Toe describes the longitudinal relationship between two wheels on an axle. Toe-in: wheels point toward each other in the direction of travel; toe-out: wheels point away from each other in the direction of travel.

The front wheels on most rear-drive road cars benefit from a touch of toe-in. It compensates for the road force that can induce a toe-out condition. Toe-in also eliminates lash in the various components, which enhances straight-line stability.

Excessive toe-in can induce a bear of a shake. It causes the tires to fight each other for traction and the rapid release/traction cycle can cause a shake. It also wears tires unevenly, which causes its own problems.

Toe settings vary by suspension design so start with the specs that the original manufacturer determined for the suspension under your car. But don't treat these specs as if they're set in stone. Your vehicle's dimensions may differ considerably from what the manufacturer intended so you may have to slightly alter toe settings. Remember that bias-ply tires neither need nor tolerate as much toe as radial tires do.

Caster

Caster in a roundabout way generates tracking stability. It refers to the Steering Axis Inclination (SAI)—the line plotted through the kingpin or through both ball-joint centerlines—as viewed from the wheel face.

What actually generates the stability is the relationship between the point where the SAI intersects the ground and the tire's contact patch. Most vehicles feature negative caster, meaning the tire follows the point where the SAI intersects the ground. In fact, motorcyclists express this tracking-stability dimension by the distance that the tire "trails" the SAI where it intersects the ground. Increasing this distance increases the force by which the front wheels center themselves. That makes a car feel more stable at speed.

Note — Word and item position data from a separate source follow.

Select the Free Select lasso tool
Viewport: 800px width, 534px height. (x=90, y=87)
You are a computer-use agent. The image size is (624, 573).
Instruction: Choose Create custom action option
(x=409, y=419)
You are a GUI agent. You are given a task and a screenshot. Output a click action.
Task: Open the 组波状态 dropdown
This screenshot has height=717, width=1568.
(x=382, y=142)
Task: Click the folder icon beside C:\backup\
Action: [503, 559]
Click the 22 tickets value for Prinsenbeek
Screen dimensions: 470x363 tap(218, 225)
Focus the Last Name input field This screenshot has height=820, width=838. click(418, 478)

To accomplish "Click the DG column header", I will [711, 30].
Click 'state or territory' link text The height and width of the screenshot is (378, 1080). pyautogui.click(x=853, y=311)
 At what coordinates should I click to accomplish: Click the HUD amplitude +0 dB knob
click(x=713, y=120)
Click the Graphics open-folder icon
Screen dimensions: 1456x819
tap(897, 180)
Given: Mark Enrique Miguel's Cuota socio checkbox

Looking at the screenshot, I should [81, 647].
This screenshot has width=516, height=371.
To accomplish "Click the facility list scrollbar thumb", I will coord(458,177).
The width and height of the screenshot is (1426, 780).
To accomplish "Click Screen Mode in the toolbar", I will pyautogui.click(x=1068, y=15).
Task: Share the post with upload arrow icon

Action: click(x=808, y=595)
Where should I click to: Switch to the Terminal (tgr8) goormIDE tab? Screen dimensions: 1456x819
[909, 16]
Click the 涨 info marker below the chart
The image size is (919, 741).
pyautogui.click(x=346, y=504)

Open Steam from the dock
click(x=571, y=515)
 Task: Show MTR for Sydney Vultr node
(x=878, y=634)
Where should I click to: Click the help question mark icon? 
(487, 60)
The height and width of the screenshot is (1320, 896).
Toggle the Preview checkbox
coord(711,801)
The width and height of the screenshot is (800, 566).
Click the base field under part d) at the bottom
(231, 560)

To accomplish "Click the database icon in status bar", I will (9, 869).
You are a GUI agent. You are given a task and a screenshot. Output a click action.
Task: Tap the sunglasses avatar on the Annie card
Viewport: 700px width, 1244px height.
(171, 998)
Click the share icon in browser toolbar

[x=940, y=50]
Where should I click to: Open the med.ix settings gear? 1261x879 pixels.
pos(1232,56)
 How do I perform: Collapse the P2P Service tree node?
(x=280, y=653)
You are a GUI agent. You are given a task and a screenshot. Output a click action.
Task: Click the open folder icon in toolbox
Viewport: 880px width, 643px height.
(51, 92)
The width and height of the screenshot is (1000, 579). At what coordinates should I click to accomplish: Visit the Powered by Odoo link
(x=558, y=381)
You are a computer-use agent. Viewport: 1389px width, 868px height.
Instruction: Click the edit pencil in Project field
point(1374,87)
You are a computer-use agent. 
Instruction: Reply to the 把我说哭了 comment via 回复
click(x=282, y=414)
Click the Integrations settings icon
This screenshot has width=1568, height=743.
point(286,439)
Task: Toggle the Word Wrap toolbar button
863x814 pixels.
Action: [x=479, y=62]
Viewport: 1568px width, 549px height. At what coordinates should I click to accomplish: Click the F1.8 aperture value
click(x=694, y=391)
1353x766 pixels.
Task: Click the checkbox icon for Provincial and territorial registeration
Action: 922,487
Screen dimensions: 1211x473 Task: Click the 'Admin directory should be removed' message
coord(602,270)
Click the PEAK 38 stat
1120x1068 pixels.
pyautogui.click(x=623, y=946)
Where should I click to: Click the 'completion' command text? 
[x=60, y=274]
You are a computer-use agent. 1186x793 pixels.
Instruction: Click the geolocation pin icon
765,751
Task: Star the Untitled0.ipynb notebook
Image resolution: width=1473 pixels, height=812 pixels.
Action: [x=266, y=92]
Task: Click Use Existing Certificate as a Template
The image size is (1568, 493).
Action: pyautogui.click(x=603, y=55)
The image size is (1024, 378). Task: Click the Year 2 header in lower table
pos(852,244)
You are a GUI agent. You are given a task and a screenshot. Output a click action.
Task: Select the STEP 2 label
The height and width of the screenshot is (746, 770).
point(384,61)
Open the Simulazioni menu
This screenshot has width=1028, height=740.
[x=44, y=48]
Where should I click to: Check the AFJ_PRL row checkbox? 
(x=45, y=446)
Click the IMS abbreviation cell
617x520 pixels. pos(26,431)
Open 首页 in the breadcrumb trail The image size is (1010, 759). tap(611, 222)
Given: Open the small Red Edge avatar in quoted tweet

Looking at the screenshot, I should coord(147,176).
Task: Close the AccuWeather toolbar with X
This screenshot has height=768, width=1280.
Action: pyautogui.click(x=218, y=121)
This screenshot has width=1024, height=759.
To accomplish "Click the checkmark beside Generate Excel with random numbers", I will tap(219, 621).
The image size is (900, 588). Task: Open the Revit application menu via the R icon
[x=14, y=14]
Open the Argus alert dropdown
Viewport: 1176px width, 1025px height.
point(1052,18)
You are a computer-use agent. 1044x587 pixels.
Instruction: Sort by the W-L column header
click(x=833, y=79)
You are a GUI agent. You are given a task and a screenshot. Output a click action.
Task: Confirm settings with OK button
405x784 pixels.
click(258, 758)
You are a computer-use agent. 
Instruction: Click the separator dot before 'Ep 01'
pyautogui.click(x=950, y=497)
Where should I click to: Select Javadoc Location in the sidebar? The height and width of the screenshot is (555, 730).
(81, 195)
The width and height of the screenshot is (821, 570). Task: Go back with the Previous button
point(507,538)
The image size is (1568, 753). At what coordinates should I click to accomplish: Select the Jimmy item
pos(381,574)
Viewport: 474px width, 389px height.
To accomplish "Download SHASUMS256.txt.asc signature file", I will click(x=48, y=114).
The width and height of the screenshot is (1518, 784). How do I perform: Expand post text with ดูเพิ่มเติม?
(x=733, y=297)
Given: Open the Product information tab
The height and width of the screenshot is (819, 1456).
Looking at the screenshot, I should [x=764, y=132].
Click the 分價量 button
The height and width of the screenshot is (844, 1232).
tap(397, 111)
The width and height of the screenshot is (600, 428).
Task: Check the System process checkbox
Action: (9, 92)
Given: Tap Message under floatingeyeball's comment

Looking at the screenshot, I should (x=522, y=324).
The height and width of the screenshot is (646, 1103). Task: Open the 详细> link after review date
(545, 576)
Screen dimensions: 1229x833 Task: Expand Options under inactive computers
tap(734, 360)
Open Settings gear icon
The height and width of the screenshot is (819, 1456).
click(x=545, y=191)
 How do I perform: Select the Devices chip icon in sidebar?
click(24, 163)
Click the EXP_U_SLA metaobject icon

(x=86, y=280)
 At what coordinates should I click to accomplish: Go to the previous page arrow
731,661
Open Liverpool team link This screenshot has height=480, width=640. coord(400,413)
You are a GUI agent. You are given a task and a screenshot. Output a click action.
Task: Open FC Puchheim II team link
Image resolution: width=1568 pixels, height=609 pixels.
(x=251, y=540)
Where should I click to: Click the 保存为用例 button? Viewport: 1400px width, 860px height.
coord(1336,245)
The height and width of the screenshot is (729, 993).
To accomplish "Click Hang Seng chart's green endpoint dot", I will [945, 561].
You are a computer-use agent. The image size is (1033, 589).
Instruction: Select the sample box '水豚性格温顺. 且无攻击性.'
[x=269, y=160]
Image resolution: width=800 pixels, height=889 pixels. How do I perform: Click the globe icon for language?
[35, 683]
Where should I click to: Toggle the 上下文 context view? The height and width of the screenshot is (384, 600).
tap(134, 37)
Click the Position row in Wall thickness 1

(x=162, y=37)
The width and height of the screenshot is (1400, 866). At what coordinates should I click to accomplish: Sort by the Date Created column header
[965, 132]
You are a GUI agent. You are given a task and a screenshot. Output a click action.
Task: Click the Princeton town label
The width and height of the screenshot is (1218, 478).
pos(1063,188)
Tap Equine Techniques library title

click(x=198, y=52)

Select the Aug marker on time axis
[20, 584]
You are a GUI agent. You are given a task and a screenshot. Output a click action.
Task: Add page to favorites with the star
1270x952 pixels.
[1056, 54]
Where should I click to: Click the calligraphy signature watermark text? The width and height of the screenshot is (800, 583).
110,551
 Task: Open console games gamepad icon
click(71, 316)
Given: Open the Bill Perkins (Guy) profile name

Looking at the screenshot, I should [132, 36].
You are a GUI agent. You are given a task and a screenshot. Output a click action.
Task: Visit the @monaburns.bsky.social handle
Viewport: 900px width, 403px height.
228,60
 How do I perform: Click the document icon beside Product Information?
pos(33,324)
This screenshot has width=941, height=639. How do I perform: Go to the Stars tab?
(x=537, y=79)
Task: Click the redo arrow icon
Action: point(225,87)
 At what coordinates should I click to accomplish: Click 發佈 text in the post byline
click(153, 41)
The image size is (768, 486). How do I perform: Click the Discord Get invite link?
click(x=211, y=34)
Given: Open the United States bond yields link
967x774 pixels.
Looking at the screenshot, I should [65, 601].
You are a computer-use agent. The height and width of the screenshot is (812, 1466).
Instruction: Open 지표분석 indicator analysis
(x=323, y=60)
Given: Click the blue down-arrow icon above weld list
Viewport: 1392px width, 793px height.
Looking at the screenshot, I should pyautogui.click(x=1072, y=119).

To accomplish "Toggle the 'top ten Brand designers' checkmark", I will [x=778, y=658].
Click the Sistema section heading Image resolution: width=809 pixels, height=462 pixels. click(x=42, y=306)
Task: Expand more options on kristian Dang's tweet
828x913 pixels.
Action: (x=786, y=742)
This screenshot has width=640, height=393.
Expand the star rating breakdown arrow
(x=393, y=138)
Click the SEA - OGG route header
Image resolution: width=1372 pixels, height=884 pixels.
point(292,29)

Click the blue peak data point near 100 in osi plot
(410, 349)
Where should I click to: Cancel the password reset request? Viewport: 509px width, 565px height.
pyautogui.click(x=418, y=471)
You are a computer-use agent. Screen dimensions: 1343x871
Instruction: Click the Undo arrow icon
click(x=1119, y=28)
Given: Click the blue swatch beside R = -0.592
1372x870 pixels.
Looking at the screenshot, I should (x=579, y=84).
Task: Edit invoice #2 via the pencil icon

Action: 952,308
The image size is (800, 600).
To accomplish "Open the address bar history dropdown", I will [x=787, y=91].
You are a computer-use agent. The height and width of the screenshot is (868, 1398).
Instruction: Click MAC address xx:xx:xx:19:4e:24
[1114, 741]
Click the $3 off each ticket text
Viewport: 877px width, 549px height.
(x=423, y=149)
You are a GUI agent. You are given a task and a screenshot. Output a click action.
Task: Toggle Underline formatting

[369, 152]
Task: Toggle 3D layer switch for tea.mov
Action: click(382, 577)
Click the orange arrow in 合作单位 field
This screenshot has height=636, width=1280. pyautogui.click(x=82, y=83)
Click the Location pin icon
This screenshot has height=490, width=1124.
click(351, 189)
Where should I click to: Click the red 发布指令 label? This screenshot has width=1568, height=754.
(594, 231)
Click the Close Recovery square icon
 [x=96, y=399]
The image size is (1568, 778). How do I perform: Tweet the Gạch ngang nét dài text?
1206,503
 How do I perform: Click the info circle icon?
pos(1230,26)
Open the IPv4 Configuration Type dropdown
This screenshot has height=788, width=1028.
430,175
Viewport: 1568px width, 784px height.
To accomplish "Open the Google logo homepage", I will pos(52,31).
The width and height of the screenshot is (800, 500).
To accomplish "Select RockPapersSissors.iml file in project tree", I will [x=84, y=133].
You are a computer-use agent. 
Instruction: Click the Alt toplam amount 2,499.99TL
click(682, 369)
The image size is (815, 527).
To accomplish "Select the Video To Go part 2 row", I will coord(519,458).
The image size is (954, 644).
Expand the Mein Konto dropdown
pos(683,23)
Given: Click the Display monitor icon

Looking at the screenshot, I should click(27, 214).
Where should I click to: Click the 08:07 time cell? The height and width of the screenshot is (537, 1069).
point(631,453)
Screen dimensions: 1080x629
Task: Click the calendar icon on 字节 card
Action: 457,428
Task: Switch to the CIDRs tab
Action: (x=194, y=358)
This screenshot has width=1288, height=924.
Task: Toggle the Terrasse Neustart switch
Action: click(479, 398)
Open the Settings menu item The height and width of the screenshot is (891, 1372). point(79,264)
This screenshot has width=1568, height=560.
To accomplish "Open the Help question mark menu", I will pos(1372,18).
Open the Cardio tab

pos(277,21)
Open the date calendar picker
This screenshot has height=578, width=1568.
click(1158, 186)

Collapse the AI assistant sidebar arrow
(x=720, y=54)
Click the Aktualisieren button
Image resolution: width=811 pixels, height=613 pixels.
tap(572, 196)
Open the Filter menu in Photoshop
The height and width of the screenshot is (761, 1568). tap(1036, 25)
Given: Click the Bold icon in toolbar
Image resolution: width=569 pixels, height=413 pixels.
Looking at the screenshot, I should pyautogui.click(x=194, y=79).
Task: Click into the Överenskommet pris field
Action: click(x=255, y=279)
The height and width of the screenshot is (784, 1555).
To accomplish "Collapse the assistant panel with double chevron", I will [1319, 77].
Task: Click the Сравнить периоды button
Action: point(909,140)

But that force sword has a second edge: excessive caster/trail can generate enough force to steer the wheel beyond center and slightly into the other direction. If conditions are just right the centering forces can volley the wheel rapidly left and right in a shimmy. Motorcyclists have a more descriptive term for this too: Death wobble or tank slapper. Anyone who's experienced it in a car or on a bike can testify that it's terrifyingly scary and it goes away only if you reduce speed dramatically.

Again, refer to the specifications for the suspension under your car and prepare to alter them if the suspension came from another vehicle. Most suspensions benefit from a touch more caster than stock but too much caster can induce a shimmy.


5. It sounds like magic but when a wheel rolls these beads orient themselves inside the tire to counter imbalance. Unseat the bead and drop the beads into a tubeless tire or use supplied bottles to feed them into a tube's valve-stem hole. Innovative Balancing's ceramic Dynabeads may outlast the car they're in.

6. A dial indicator should be part of every enthusiast's toolbox. Run it against the side of the bead to measure lateral runout and against the inside diameter of the bead to measure radial runout.

7. Because it's so close to the centerline a hub or axle flange bent even a tiny bit will make a wheel wobble like mad. For this reason most vocational manuals recommend 0.005-inch maximum runout.

8. Early Ford 5½-inch-pattern disc wheels mount over an 8-inch diameter. The Buick drums and their reproduction counterparts offer only 7 inches of mounting diameter. Unable to mount properly, the wheel can wobble. The correction is simple: the plates that Buffalo Enterprises makes extend the surface-mounting pad to 8 inches. At 3⁄16-inch thick they won't deflect where unsupported by a small hub, drum, or rotor cover. Fingers point to where the edge of the mounting pads on Ford wheels dug in without them.